[WHAT NEEDS TO BE DONE]: Rewrite the records from the start through the line containing "coord(225,591)", inclusive, replacing "color value" with "color swatch" and leaving everything else unchanged.

[GIVEN DATA]:
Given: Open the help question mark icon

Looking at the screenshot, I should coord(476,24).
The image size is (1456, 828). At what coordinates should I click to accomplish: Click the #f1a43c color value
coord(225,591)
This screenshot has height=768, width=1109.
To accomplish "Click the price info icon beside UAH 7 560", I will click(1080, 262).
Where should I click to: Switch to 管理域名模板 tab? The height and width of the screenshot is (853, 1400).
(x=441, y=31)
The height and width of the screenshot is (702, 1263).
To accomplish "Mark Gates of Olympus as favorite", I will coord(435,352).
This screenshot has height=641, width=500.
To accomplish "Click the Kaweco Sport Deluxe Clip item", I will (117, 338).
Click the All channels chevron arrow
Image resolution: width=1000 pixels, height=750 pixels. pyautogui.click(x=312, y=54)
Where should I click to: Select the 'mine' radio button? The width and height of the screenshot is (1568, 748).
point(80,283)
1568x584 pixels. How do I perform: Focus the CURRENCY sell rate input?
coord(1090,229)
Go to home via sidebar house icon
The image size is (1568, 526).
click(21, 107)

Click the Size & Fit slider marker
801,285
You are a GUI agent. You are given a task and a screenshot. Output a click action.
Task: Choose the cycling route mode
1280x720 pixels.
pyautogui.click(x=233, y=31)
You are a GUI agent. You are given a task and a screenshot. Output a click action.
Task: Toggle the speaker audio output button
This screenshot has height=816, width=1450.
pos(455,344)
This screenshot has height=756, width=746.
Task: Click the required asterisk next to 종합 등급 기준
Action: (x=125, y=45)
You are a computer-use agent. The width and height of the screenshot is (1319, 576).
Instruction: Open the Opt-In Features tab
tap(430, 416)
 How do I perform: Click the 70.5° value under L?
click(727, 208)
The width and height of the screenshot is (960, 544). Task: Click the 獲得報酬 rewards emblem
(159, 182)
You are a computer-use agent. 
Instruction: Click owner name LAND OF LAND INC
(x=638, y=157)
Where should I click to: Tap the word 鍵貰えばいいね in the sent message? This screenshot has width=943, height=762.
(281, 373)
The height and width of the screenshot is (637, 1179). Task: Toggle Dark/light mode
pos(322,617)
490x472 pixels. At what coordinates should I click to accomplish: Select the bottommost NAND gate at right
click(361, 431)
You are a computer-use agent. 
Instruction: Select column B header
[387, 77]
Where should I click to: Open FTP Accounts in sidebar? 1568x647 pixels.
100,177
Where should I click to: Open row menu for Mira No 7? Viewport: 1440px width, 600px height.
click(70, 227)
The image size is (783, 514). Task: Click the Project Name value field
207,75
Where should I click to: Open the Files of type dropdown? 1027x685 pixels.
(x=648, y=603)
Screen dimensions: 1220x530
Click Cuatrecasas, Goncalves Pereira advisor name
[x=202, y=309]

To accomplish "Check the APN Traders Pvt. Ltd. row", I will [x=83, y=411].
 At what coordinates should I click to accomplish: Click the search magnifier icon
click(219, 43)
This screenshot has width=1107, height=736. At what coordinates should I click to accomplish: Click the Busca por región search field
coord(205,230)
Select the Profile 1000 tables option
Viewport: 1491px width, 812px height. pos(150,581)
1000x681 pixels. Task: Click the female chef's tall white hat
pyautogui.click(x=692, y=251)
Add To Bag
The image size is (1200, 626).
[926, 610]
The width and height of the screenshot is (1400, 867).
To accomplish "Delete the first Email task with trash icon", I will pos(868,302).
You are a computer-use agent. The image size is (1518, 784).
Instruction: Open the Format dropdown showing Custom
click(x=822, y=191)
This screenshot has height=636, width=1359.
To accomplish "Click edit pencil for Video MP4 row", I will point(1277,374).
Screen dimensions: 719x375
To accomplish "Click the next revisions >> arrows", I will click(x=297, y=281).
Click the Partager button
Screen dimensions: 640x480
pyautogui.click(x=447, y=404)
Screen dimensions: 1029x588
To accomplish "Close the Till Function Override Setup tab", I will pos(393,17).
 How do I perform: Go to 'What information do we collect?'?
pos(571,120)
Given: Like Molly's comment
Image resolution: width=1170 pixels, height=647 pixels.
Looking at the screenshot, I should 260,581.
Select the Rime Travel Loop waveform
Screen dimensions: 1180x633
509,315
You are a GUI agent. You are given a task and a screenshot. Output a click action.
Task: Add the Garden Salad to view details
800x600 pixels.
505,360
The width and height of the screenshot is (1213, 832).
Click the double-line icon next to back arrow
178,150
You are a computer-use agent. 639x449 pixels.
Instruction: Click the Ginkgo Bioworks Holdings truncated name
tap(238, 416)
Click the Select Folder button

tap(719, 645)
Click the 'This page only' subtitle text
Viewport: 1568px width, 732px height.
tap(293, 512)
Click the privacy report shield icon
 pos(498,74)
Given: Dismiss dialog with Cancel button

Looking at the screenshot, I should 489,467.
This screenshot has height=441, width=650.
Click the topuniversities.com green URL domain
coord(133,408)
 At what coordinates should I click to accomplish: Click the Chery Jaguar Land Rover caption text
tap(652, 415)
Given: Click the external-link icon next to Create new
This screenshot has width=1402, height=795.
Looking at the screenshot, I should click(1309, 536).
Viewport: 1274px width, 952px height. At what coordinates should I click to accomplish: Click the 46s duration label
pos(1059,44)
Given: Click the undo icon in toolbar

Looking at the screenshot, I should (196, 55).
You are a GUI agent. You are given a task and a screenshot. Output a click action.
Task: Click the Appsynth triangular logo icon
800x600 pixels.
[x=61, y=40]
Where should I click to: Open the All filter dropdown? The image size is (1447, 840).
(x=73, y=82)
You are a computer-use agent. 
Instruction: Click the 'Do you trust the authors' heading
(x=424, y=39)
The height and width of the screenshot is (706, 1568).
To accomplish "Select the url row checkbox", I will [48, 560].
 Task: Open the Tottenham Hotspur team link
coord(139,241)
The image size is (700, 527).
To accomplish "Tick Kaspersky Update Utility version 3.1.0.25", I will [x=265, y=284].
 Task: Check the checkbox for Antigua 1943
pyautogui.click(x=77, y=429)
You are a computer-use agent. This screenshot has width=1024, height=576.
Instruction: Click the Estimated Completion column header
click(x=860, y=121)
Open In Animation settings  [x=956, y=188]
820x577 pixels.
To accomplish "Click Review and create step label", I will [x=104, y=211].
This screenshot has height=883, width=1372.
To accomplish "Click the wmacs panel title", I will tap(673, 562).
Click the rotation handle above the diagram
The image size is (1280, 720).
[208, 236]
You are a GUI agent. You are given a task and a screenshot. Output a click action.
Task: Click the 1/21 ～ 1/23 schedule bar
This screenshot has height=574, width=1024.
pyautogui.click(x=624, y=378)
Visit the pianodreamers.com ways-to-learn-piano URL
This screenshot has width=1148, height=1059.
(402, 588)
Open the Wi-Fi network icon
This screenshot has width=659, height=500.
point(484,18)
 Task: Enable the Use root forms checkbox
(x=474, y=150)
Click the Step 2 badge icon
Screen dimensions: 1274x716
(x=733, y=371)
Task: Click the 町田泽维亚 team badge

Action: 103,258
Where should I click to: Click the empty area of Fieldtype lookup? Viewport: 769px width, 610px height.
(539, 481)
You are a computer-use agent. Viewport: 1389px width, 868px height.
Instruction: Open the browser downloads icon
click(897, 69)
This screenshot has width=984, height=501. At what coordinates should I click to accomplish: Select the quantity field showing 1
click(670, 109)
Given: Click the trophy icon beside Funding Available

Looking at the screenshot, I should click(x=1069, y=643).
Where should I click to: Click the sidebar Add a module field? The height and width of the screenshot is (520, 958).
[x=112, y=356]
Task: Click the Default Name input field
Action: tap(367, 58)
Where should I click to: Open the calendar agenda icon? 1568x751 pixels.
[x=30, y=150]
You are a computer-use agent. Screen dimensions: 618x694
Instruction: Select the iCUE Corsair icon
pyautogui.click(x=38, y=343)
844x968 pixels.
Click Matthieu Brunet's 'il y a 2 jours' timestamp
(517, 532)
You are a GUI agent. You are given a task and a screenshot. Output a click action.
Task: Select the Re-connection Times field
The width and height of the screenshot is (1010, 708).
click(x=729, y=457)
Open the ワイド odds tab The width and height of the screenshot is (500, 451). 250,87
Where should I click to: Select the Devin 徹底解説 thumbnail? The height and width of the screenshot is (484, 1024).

[EXERCISE OUTPUT]:
Given: Open the help question mark icon

Looking at the screenshot, I should coord(476,24).
The image size is (1456, 828). At what coordinates should I click to accomplish: Click the #f1a43c color swatch
coord(225,591)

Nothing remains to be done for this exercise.